A Contabilidade não se limita, portanto, a registar débitos e créditos: caracteriza as partes da realidade sobre que incide, assenta em noções, trabalha com conceitos, relaciona valores, clarifica as escolhas, auxilia na tomada de decisões, faculta uma melhor compreensão dos negócios e da sociedade.

O audit expectation gap

Igualmente reveladora de insuficiências nos conhecimentos gerais sobre matérias contabilísticas é a dificuldade do cidadão entender o relatório do auditor. Comenta-se com frequência que os relatórios de auditoria não alertaram para determinadas distorções das demonstrações financeiras e, por vezes, culpa-se o auditor pelos próprios erros ou omissões na informação auditada. Mas raramente se sabe o que efetivamente os auditores podem, com razoabilidade e responsabilidade, oferecer. Estamo-nos a referir ao que habitualmente se designa por audit expectation gap.

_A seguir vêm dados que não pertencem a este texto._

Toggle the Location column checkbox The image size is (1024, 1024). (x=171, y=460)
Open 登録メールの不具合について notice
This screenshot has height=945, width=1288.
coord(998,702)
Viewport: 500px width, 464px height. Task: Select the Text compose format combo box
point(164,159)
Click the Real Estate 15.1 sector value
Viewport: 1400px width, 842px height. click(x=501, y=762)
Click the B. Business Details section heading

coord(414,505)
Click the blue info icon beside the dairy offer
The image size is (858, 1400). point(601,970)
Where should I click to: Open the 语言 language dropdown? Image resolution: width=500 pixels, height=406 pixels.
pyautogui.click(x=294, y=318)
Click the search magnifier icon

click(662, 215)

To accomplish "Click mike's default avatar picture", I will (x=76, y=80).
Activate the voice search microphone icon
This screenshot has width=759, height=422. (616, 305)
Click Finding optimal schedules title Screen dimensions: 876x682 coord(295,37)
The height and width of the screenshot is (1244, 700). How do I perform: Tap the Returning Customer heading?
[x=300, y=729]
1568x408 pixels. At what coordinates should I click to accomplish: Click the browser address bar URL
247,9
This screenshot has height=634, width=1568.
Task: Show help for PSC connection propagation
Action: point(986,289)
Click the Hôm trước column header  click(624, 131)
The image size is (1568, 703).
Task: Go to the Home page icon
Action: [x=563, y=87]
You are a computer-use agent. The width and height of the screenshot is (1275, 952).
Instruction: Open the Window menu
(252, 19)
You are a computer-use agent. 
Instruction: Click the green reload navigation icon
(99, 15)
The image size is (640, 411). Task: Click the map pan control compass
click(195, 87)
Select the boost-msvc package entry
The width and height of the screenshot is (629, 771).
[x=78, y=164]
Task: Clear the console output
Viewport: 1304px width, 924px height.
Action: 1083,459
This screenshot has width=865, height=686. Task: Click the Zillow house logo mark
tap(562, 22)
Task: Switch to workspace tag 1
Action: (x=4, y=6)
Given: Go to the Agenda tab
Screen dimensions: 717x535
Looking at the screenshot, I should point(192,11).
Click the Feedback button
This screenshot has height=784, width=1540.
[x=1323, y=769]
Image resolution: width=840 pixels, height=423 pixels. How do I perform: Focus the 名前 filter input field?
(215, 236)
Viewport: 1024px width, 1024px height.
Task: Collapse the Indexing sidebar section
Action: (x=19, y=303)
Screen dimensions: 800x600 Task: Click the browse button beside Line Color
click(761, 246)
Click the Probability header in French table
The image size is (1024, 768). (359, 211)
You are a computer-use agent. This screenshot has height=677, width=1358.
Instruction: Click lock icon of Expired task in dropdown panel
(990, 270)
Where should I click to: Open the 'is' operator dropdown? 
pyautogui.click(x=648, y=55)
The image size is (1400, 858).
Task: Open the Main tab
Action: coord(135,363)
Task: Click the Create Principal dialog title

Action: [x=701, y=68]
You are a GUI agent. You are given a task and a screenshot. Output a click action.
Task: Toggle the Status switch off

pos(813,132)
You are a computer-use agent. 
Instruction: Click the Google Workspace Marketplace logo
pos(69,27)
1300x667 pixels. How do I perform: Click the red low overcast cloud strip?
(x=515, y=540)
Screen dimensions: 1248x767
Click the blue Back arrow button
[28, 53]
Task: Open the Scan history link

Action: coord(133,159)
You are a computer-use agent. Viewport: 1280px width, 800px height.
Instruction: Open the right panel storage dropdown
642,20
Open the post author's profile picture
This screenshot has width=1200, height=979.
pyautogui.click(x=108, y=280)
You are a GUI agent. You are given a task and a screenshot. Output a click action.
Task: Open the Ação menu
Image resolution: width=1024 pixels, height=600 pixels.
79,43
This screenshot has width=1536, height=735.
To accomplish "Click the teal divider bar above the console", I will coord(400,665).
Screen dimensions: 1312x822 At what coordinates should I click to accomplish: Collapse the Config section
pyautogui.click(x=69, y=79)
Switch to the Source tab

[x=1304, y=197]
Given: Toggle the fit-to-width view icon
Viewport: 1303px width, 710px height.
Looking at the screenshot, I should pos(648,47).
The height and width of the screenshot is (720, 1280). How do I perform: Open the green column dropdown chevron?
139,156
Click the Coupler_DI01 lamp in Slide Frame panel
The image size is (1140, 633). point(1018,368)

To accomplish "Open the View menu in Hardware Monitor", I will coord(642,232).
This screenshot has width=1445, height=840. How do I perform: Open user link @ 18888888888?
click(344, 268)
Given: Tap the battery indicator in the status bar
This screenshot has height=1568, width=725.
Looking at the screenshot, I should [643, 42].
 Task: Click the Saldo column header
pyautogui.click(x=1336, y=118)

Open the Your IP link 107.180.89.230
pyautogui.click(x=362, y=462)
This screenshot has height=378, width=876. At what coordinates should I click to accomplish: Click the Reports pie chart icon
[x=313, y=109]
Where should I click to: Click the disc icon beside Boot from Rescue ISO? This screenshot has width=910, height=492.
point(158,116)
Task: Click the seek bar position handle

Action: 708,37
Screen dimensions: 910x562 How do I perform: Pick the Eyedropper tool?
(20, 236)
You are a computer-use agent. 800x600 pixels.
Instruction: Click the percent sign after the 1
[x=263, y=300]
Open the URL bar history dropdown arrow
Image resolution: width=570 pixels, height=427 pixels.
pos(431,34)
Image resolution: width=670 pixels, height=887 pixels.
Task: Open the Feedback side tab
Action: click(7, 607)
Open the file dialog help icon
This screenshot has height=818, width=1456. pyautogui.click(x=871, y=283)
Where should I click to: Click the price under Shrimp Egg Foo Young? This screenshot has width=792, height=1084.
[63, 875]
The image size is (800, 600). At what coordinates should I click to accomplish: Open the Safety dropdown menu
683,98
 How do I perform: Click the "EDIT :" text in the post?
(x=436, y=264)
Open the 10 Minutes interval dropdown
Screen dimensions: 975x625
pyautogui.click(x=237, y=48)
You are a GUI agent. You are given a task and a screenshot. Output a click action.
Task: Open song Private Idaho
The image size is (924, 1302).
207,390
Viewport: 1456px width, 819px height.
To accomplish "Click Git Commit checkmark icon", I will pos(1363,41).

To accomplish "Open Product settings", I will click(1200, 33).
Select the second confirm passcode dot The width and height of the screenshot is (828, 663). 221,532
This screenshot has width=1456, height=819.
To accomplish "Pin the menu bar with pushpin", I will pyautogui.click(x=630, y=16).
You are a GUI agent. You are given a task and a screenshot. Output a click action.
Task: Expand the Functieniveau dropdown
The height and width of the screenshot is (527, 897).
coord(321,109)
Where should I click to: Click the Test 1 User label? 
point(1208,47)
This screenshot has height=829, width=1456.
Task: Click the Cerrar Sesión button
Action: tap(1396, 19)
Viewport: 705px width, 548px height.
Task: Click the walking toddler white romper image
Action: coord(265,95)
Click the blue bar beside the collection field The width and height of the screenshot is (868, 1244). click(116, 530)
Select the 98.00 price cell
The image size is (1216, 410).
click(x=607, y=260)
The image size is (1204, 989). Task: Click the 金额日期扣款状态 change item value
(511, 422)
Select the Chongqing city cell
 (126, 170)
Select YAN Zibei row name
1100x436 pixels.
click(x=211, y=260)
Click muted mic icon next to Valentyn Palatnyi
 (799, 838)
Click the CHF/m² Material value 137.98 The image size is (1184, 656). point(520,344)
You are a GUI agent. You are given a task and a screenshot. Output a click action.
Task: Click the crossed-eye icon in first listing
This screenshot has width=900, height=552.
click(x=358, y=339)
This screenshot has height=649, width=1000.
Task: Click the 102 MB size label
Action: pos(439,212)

Tem-se tentado reduzir o audit expectation gap, sobretudo pela via de melhorias no relatório de auditoria, transmitindo com maior clareza as responsabilidades, o âmbito do trabalho e a opinião do auditor. A redução conseguida parece ser, no entanto, muito ténue, podendo questionar-se se não será mais eficaz privilegiar ações junto do cidadão (por exemplo, junto de associações de investidores), com vista a que a responsabilidade do auditor e a existência de determinados fatores sempre presentes no processo de auditoria, como a materialidade e o risco, façam parte do conhecimento geral.2

Recordamos, por último, um caso ocorrido há mais de 15 anos. Durante uma campanha eleitoral para a Assembleia da República, determinado partido prometeu que se ganhasse as eleições os impostos não subiriam. O partido ganhou as eleições, formou governo e poucos meses depois as propinas no ensino superior público foram aumentadas. Sucedeu, então, que num debate televisivo foi afirmado a um secretário de Estado que o Governo, contra repetidas promessas eleitorais, tinha acabado de aumentar impostos. Perante esse «facto irrefutável», o secretário de Estado ficou atónito e sem resposta. Os participantes no debate desconheciam, pelos vistos, a noção comezinha de que taxas são encargos suportadas pelos beneficiários diretos de um serviço público, característica que as distingue dos impostos. E não se trata, como se sabe, de mera questão terminológica, dado que determinados serviços públicos serem financiados por taxas ou apenas por impostos é opção política repleta de consequências económico-sociais.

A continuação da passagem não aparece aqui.